Over the last four years, more than half the states in the country have passed school choice legislation, propelled by families who are demanding more freedom and more say in how their children are educated and protected.

The Educational Choice for Children Act has the potential to bring school choice to every state, including ours.

But here in Nevada, Democratic lawmakers are doing everything they can to stop that momentum. Rather than listen to parents, they’ve chosen to listen to the teachers’ unions.

The latest example? Senate Bill 460 — disguised as the Educate Act — is a calculated, top-down attempt to reassert government control over public charter schools, private schools and homeschooling families.

Introduced by Senate Majority Leader Nicole Cannizzaro, SB 460 cloaks itself in the language of reform, but dig deeper and the real agenda becomes clear.

The bill allocates $250 million exclusively to school district teacher raises. Public charter schoolteachers, who serve more than 70,000 of Nevada students, are shut out entirely.

This is not equity: it’s favoritism for the status quo.

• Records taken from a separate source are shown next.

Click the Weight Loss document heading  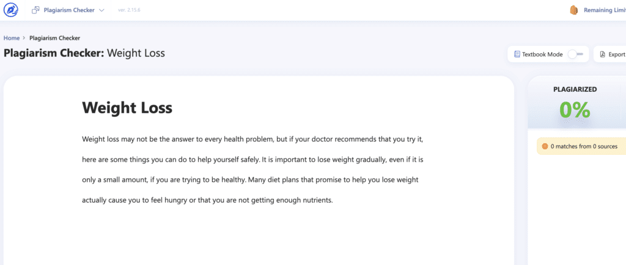[x=127, y=108]
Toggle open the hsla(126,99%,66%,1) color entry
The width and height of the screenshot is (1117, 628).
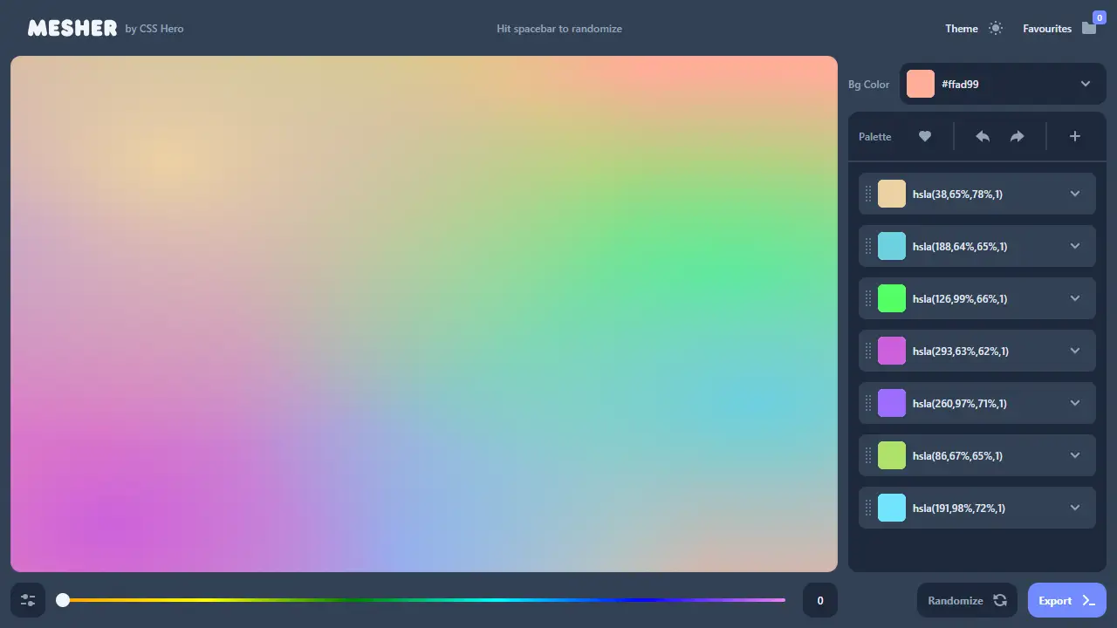point(1075,298)
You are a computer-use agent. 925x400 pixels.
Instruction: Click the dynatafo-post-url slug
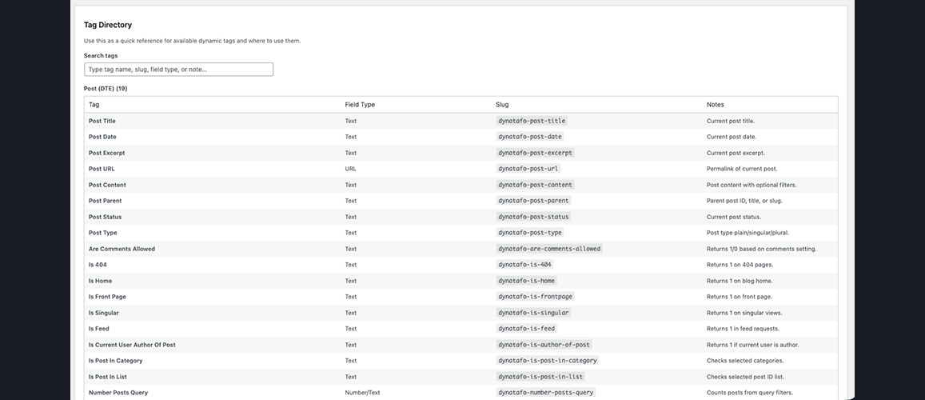(528, 169)
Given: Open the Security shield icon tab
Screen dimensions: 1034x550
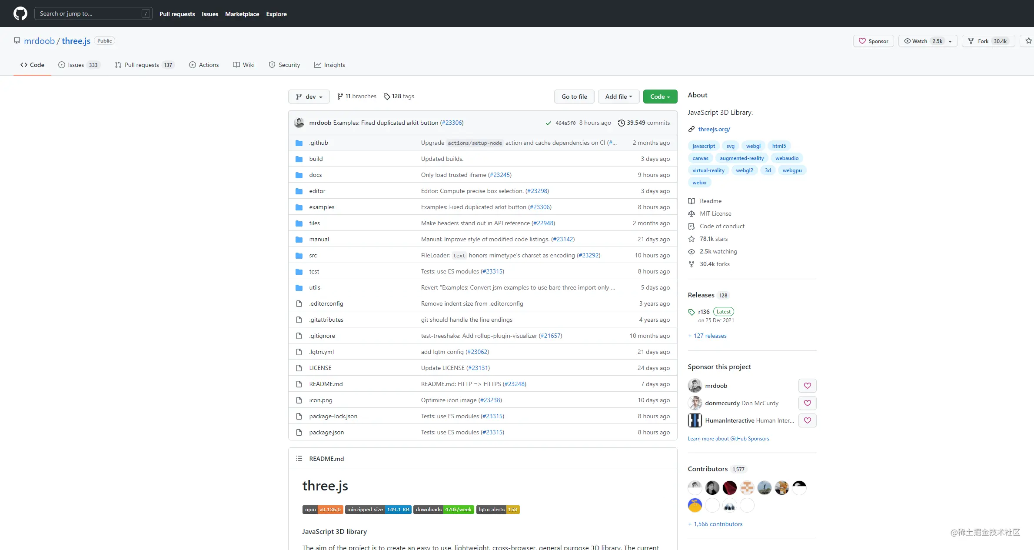Looking at the screenshot, I should click(x=272, y=64).
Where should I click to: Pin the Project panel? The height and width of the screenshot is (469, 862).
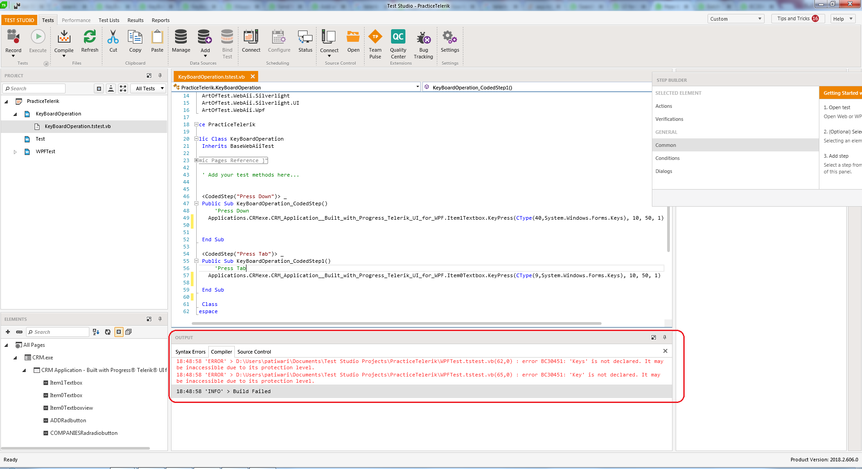[x=160, y=75]
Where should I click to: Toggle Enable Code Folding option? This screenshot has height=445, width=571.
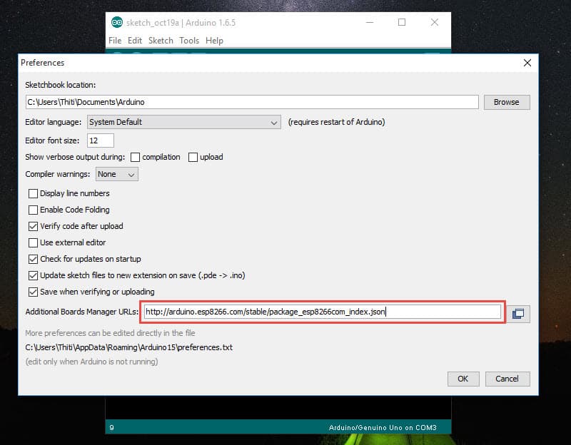coord(33,210)
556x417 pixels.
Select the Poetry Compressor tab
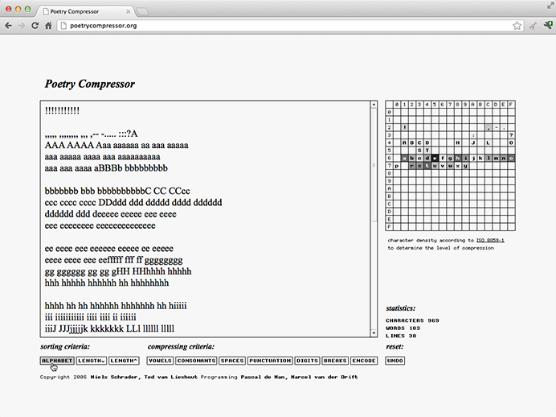coord(80,11)
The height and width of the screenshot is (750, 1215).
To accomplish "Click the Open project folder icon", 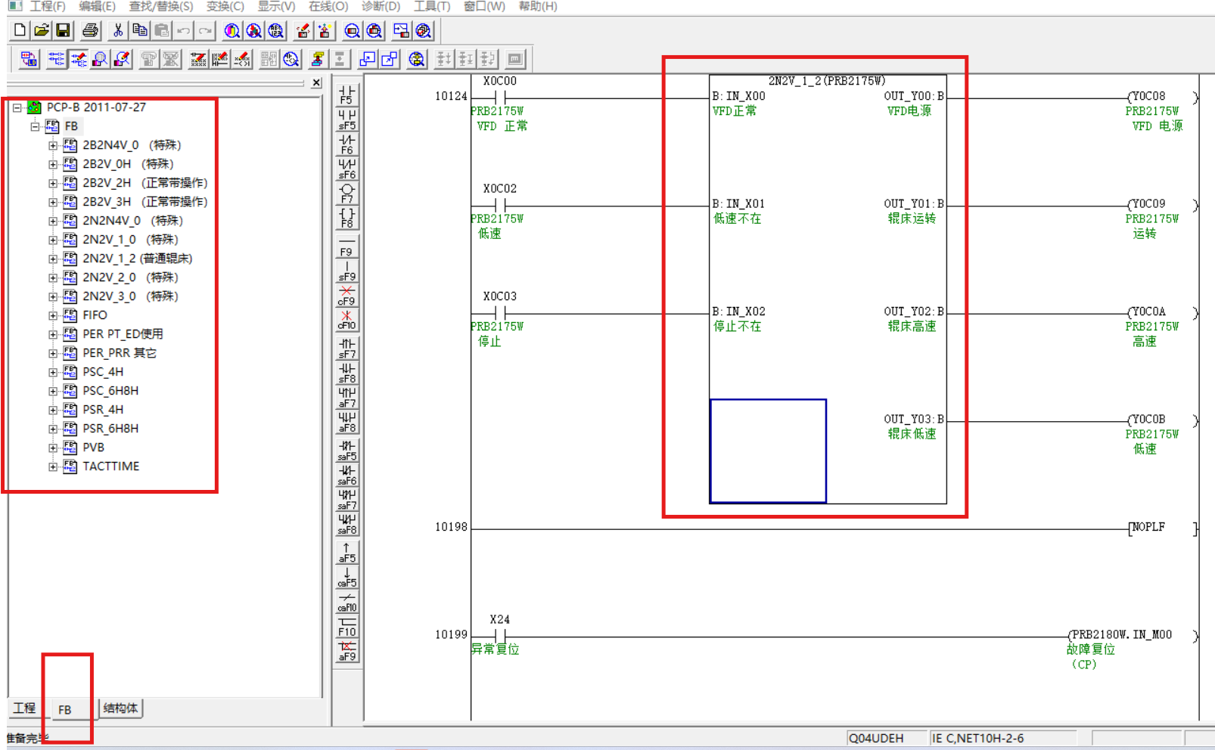I will [x=42, y=31].
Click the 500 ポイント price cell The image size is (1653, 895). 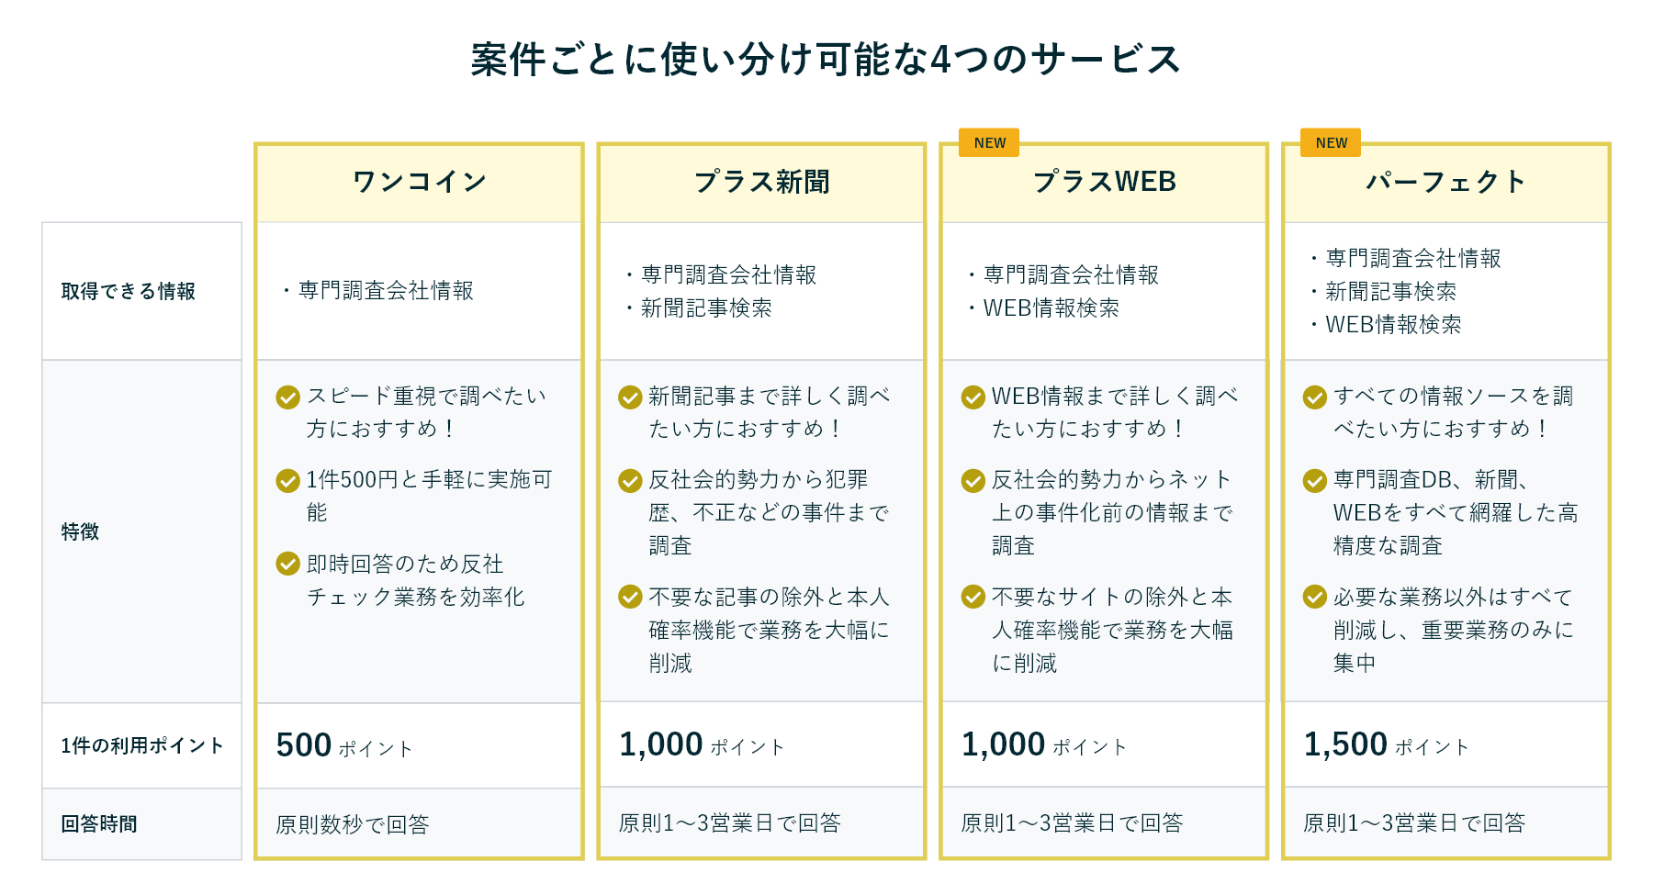coord(419,745)
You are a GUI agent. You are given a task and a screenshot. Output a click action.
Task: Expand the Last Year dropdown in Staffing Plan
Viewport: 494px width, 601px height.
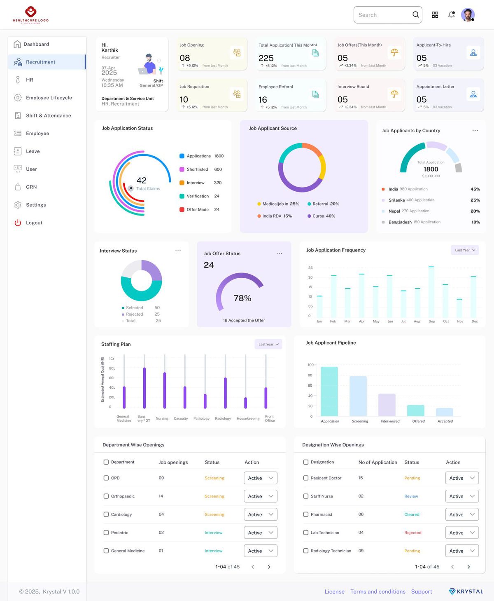tap(268, 344)
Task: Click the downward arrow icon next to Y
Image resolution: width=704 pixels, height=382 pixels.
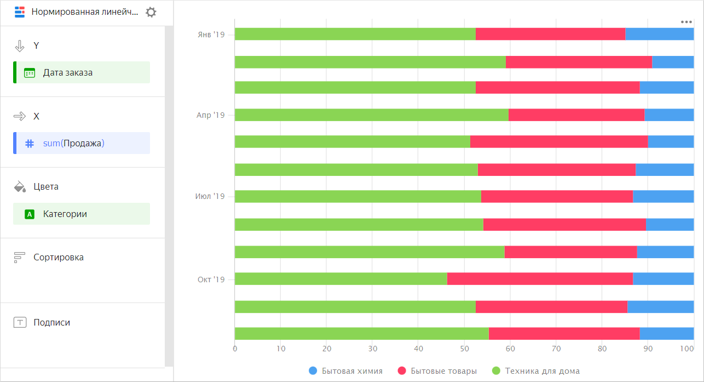Action: point(20,45)
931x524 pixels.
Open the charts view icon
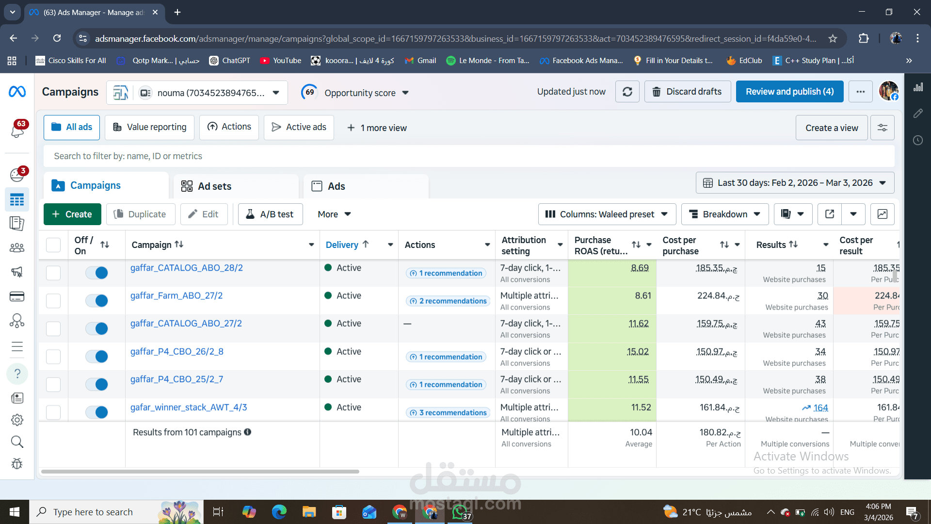[882, 214]
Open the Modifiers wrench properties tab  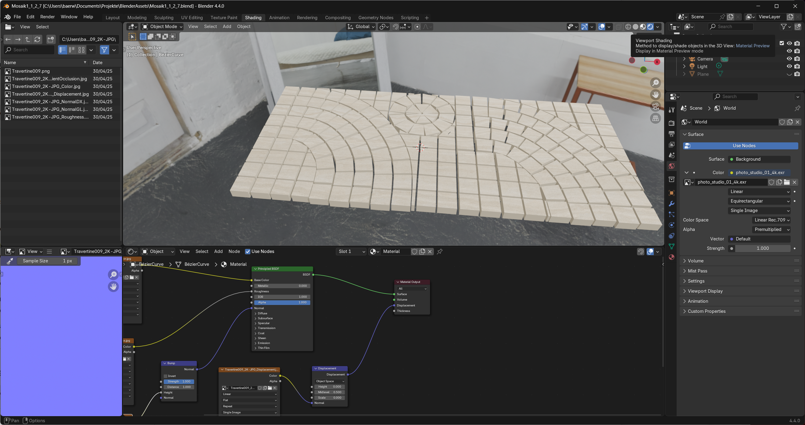pos(671,204)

Even more troubling is the bill’s effort to expand state power over educational alternatives.

SB 460 would give school districts a greater voice in opposing new public charter schools, effectively allowing entrenched interests to block innovation and competition.

This might be good for stakeholders in the current education system, but it’s terrible for students and families.

The bill also imposes standardized testing mandates on Opportunity Scholarship recipients, forcing them to take the same state assessments used in public schools — the Smarter Balanced Assessment (SBA ) — even though private school students on opportunity scholarships already take nationally recognized norm reference tests that better match their learning environments.

This one-size-fits-all approach not only misrepresents student achievement; it undermines the very reason parents sought different education environments in the first place.

But SB 460 doesn’t stop there.

It crosses a troubling line by requiring parents to disclose their personal reasons for leaving a school or withdrawing from the scholarship program.

Public school families aren’t asked to share private information like this.

Why should those who choose alternative educational paths be treated differently? Why don’t they have the same rights to privacy as those who choose the government stakeholders’ preferred option?

This is more than bureaucratic overreach; it’s an invasion of privacy and a violation of students’ FERPA rights.

The likely outcome? Private schools may abandon the Opportunity Scholarship program rather than submit to intrusive state mandates.

Charter schools could face mounting resistance from district officials wanting to end competition that’s besting them. And homeschooling families may find themselves subject to a growing web of regulations.

Let’s be clear: SB 460 is not about accountability, It’s about control.

It’s about reinforcing a system that prioritizes adults over children, bureaucracy over innovation, and politics over parents.

Nevada families deserve better.

They deserve educational freedom, respect for their decisions, and real support; not political gamesmanship that undermines the very options so many depend on.

Senate leadership should set aside partisan agendas and work with Governor Joe Lombardo to find true common ground.

That means protecting school choice, honoring parental rights, and investing in all students; no matter where or how they learn.

Now is the time to raise your voice. The future of educational freedom in Nevada depends on it.